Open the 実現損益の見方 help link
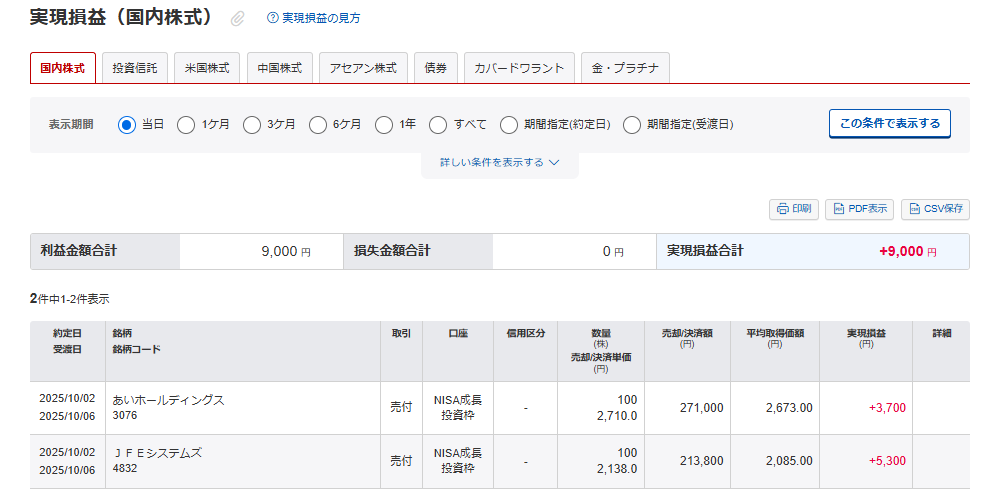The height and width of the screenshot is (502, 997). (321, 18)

==

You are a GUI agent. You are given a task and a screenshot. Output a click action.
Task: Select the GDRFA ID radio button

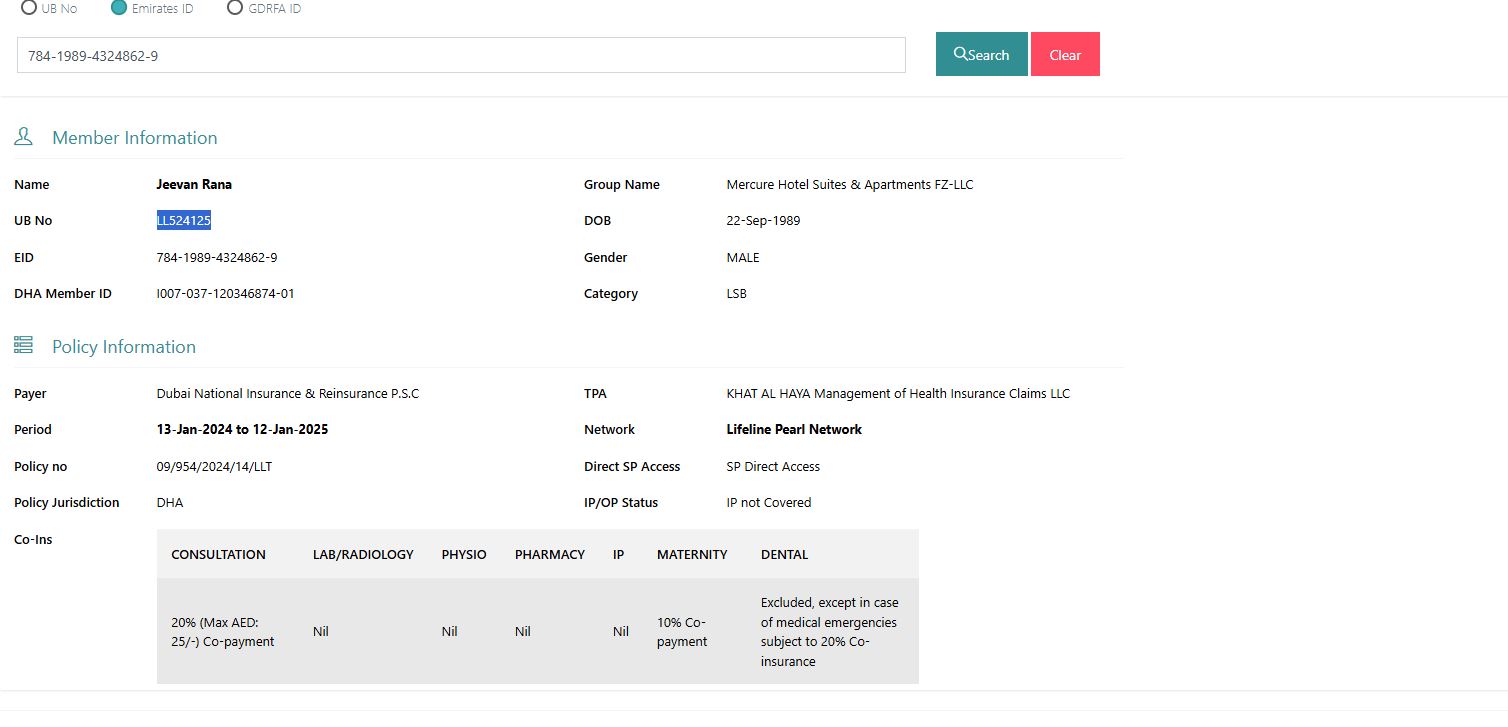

--

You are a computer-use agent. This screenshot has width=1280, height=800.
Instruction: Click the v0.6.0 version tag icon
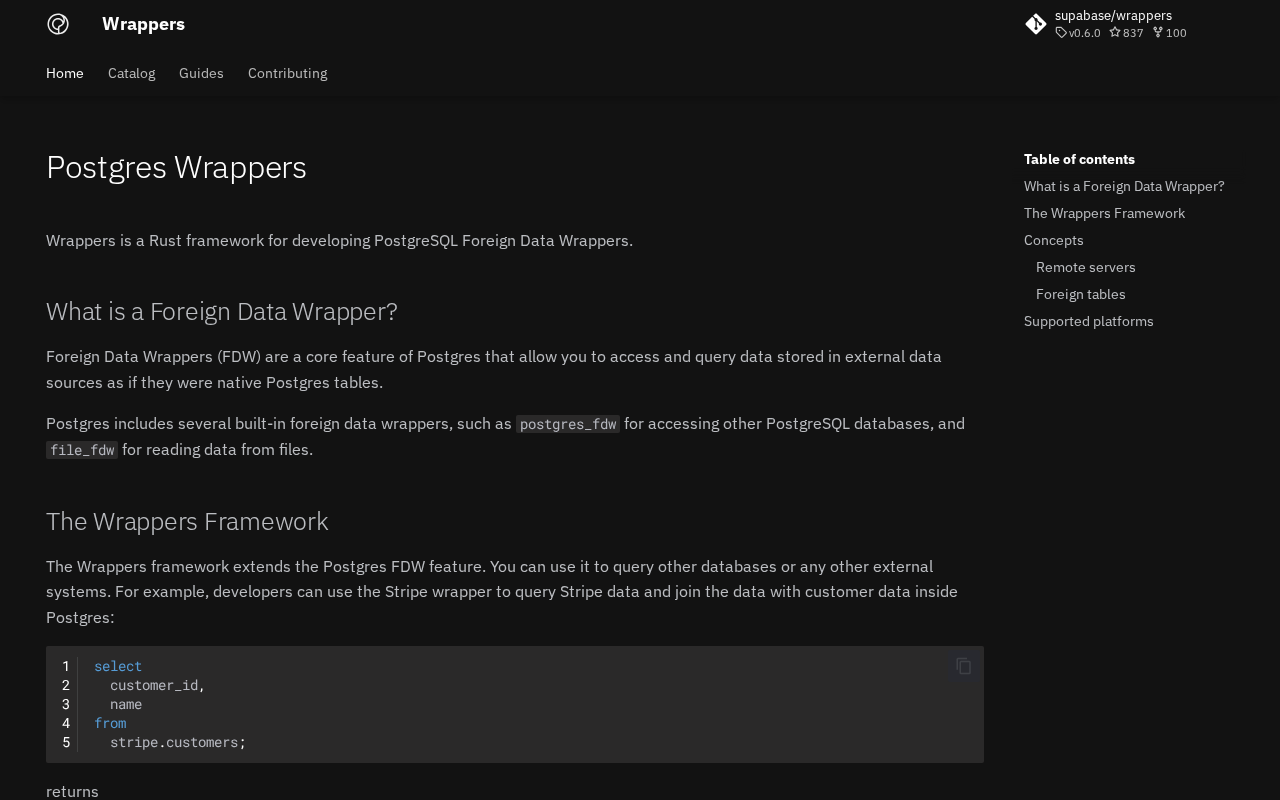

_CHALLENGE_
Please reproduce, word for word, the lines running from the one that contains "You are a GUI" through the one that contains "Task: Select the GDRFA ID radio button", both included.

_THE RESULT_
You are a GUI agent. You are given a task and a screenshot. Output a click action.
Task: Select the GDRFA ID radio button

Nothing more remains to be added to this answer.